=== PAGE TEXT ===
If you recall from my post on Explicit Feedback Matrix Factorization, we had a loss function (without biases) that looked like:

$$L_{exp} = \sum\limits_{u,i \in S}(r_{ui} - \textbf{x}_{u}^{\intercal} \cdot{} \textbf{y}_{i})^{2} + \lambda_{x} \sum\limits_{u} \left\Vert \textbf{x}_{u} \right\Vert^{2} + \lambda_{y} \sum\limits_{u} \left\Vert \textbf{y}_{i} \right\Vert^{2}$$

where $r_{ui}$ is an element of the matrix of user-item ratings, $\textbf{x}_{u}$ ($\textbf{y}_{i}$) are user $u$’s (item $i$’s) latent factors, and $S$ was the set of all user-item ratings. WRMF is simply a modification of this loss function:

$$L_{WRMF} = \sum\limits_{u,i}c_{ui} \big( p_{ui} - \textbf{x}_{u}^{\intercal} \cdot{} \textbf{y}_{i} \big) ^{2} + \lambda_{x} \sum\limits_{u} \left\Vert \textbf{x}_{u} \right\Vert^{2} + \lambda_{y} \sum\limits_{u} \left\Vert \textbf{y}_{i} \right\Vert^{2}$$

Here, we are not summing of over elements of $S$ but instead over our entire matrix. Recall that with implicit feedback, we do not have ratings anymore; rather, we have users’ preferences for items. In the WRMF loss function, the ratings matrix $r_{ui}$ has been replaced with a preference matrix $p_{ui}$. We make the assumption that if a user has interacted at all with an item, then $p_{ui} = 1$. Otherwise, $p_{ui} = 0$.

The other new term in the loss function is $c_{ui}$. We call this the confidence matrix, and it roughly describes how confident we are that user $u$ does in fact have preference $p_{ui}$ for item $i$. In the paper, one of the confidence formulas that the authors consider is linear in the number of interactions. If we take $d_{ui}$ to be the number of times a user has clicked on an item on a website, then

$$c_{ui} = 1 + \alpha d_{ui}$$

where $\alpha$ is some hyperparameter determined by cross validation. In the case of the Sketchfab data, we only have binary “likes”, so $d_{ui} \in {0, 1}$

To take a step back, WRMF does not make the assumption that a user who has not interacted with an item does not like the item. WRMF does assume that that user has a negative preference towards that item, but we can choose how confident we are in that assumption through the confidence hyperparameter.

Now, I could go through the whole derivation in gory latex of how to optimize this algorithm á la my previous explicit MF post, but other people have already done this many times over. Here’s a great StackOverflow answer, or, if you like your derivations in Dirac notation, then checkout Sudeep Das’ post.

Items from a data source
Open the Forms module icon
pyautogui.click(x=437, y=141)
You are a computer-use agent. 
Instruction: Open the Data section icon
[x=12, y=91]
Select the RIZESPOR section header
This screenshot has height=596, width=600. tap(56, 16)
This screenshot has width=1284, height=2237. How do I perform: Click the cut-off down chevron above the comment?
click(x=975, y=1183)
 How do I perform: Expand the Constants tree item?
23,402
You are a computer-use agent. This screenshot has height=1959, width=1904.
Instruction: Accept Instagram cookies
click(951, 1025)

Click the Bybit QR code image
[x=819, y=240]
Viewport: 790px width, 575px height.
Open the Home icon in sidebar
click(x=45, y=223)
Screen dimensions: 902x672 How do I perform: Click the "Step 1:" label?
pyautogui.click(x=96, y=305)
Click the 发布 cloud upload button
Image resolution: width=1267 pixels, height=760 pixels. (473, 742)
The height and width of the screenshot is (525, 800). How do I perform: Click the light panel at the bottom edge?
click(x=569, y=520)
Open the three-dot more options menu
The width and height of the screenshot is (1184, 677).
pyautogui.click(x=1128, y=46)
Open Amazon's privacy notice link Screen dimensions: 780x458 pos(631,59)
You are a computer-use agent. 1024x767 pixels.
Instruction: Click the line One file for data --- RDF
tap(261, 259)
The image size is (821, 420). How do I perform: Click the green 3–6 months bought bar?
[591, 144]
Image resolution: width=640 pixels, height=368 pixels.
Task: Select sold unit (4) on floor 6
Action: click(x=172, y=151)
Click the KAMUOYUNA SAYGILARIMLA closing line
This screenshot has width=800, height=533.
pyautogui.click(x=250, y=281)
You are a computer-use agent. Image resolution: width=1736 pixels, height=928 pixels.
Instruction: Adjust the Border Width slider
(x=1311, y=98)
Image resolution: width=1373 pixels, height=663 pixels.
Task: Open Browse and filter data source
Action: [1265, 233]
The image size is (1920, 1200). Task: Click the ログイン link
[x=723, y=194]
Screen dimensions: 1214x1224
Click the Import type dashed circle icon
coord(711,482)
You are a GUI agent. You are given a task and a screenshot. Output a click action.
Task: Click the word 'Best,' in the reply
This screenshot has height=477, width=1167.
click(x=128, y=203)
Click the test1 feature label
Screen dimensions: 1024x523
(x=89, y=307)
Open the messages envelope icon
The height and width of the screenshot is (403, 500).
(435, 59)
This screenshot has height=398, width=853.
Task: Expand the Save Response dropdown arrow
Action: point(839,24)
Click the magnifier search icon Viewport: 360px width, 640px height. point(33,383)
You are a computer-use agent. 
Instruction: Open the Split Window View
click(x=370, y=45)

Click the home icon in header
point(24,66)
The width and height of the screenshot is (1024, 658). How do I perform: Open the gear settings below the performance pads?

=== LIST OF TASKS ===
A - According to the WRMF passage, how is the hyperparameter $\alpha$ determined?
B - Quote the WRMF passage between "where $\alpha$ is" and "Sudeep Das’ post.", inclusive.
The items play no part in this work.

=== EXERCISE ANSWERS ===
A - It is determined by cross validation.

B -
where $\alpha$ is some hyperparameter determined by cross validation. In the case of the Sketchfab data, we only have binary “likes”, so $d_{ui} \in {0, 1}$

To take a step back, WRMF does not make the assumption that a user who has not interacted with an item does not like the item. WRMF does assume that that user has a negative preference towards that item, but we can choose how confident we are in that assumption through the confidence hyperparameter.

Now, I could go through the whole derivation in gory latex of how to optimize this algorithm á la my previous explicit MF post, but other people have already done this many times over. Here’s a great StackOverflow answer, or, if you like your derivations in Dirac notation, then checkout Sudeep Das’ post.